|WikiProject Comedy||(Rated Start-class, Top-importance)|
I thought a slapstick was a device that looks like a blunt instrument that could inflict serious injury, and makes a loud noise when swung, with which one performer appears to be brutally beating another, Three-Stooges style. And that the genre of comedy derives its name from that. Shouldn't that be given as the first definition, before the derived meaning of the word "slapstick" is discussed? -- Mike Hardy
It is. But very few people know that meaning of the word. So most readers will come here looking for the genre. We could move up the origin of the word to the 1st paragraph. -- Tarquin
Article should lead with musical instrument, preferably with illustration (see http://en.wikipedia.org/wiki/File:Ludwig_Slapstick.JPG). “Blunt instrument” is misleading. — Preceding unsigned comment added by Pieterpad (talk • contribs) 22:48, 2 August 2011 (UTC)

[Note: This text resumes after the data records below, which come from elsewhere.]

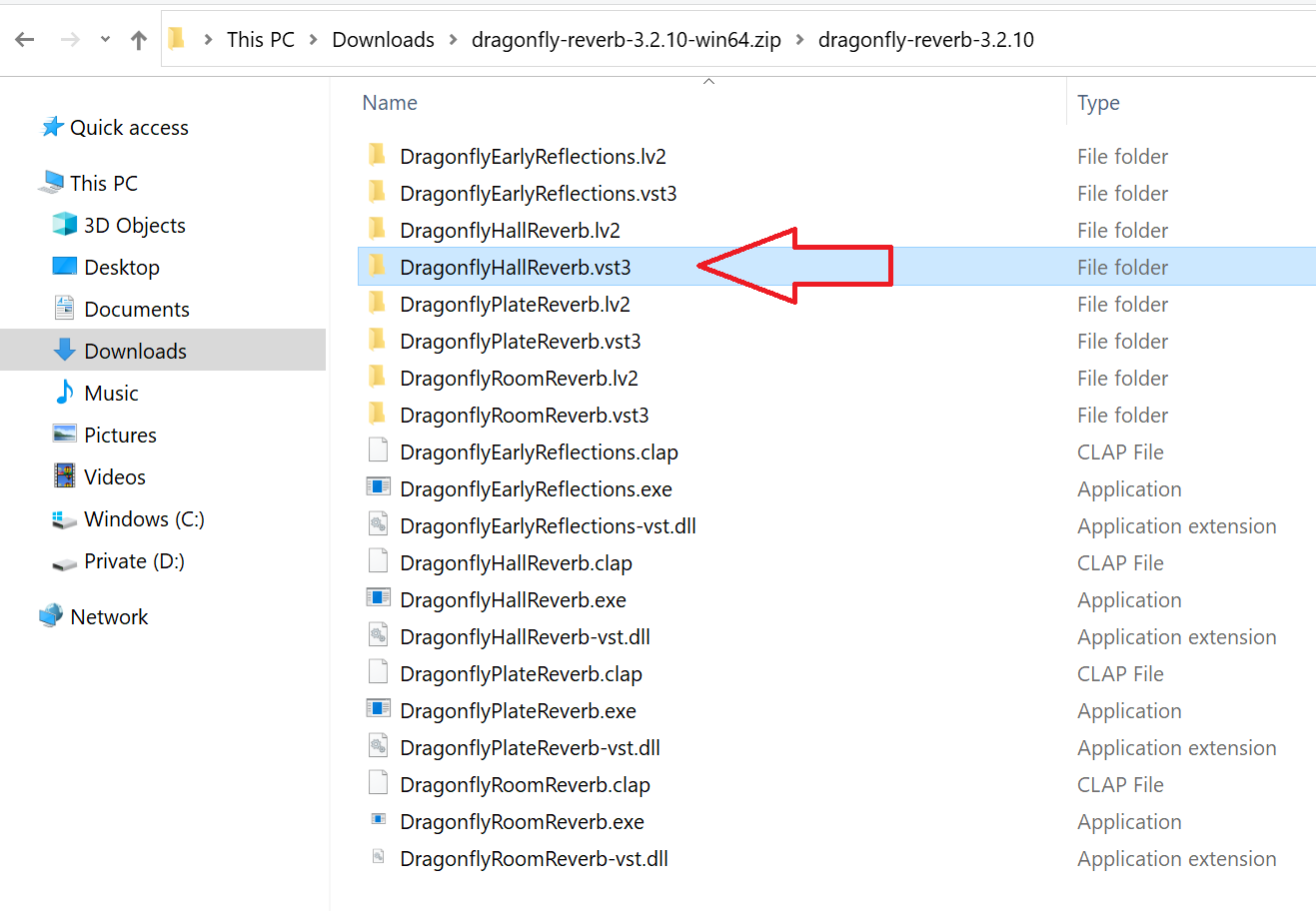Viewport: 1316px width, 911px height.
Task: Sort files by Type column header
Action: (1098, 103)
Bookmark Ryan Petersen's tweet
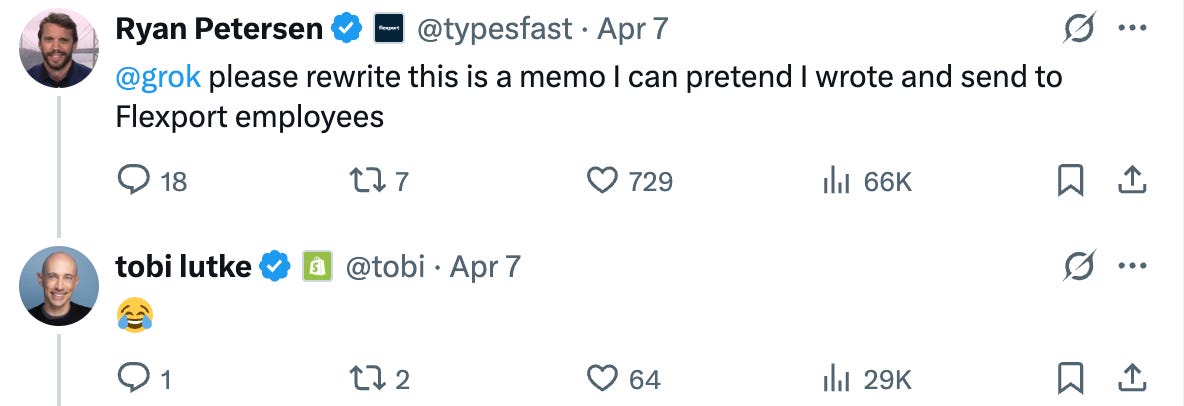Viewport: 1184px width, 406px height. (x=1070, y=180)
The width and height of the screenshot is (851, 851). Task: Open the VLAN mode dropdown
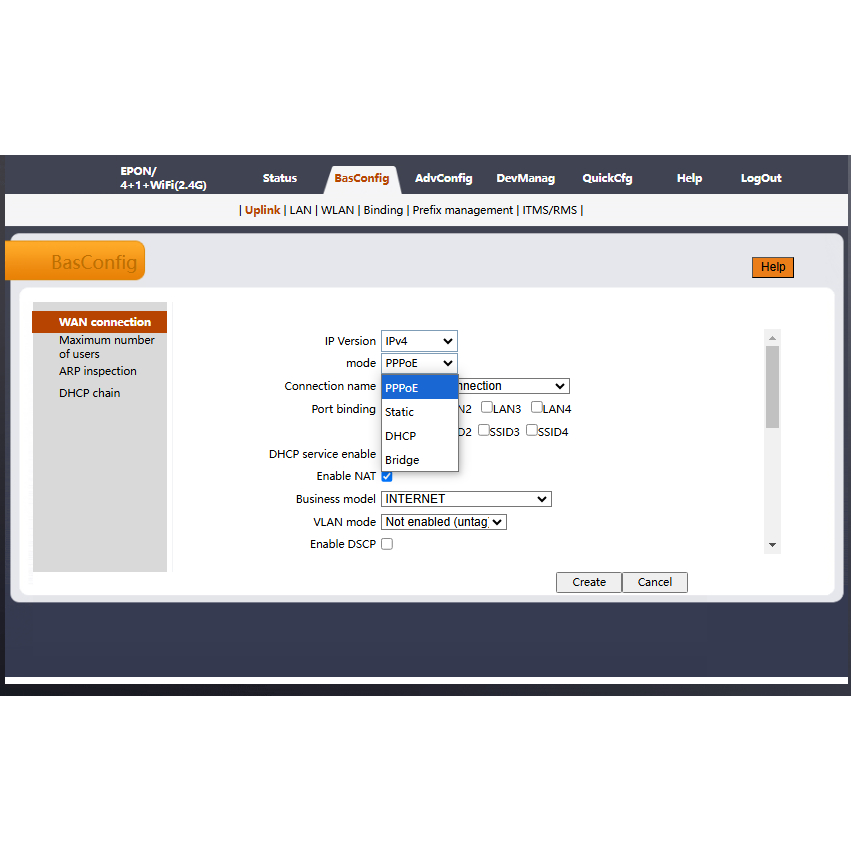[444, 522]
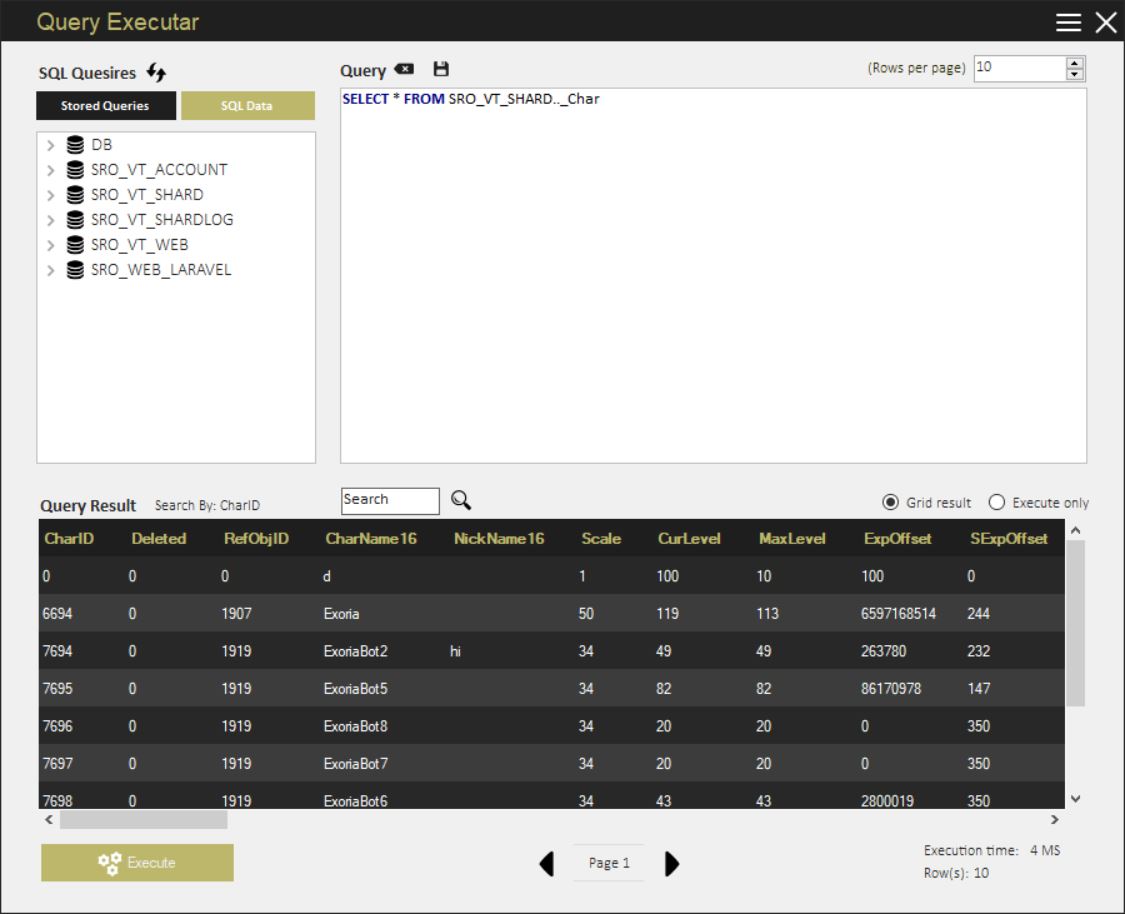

Itchy and Scratchy looks funny down there after the films - it should be with the Tom & Jerry and Roadrunner if anything.
- Actually, why don't I change it myself? Right then...
- done bodnotbod 14:42, Apr 29, 2004 (UTC)
OK, now I'm unhappy about Lock Stock and Scream being mentioned. Although lock Stock has violence and comedy I wouldn't identify it as illustrative of slapstick. I would be happier pointing at Evil Dead as, and this is nice, director -Sam Raimi - practiced film making by doing his own 3 Stooges homages. This is evident in Evil Dead which has quite a lot of knockabout stuff in it.
But I confess, I'm new to this Wikipedia thing, and I don't have the brass balls to go ahead and change the page, especially as I'm not too familiar with Scream. bodnotbod 17:57, Apr 29, 2004 (UTC)
I think we should add a comment about popular "Neo-Slapstick", such as Jackass and similar phenomenoms... (phenomena?)
The idea of "neo-slapstick" for "Jackass", et al, might be a bit problematic. It seems definitional to the idea of slapstick that the violence appreciated by the audience through laughter is understood to be humorous, in part, because of its ultimately harmless nature. For example, we are licensed to laugh at a frying pan in the face because we don't actually believe that one person hit another full-on in the kisser with a hunk of cast iron. The bigger stuff (e.g., having an anvil dropped on one's head) is reserved, for this reason, to cartoon. The problem with the "Jackass" example, to my mind, is that its humor depends upon a style of public censure and laughter almost completely at odds with the traditional understanding of slapstick. Thoughts? --Patchyreynolds 9 July 2005 15:16 (UTC)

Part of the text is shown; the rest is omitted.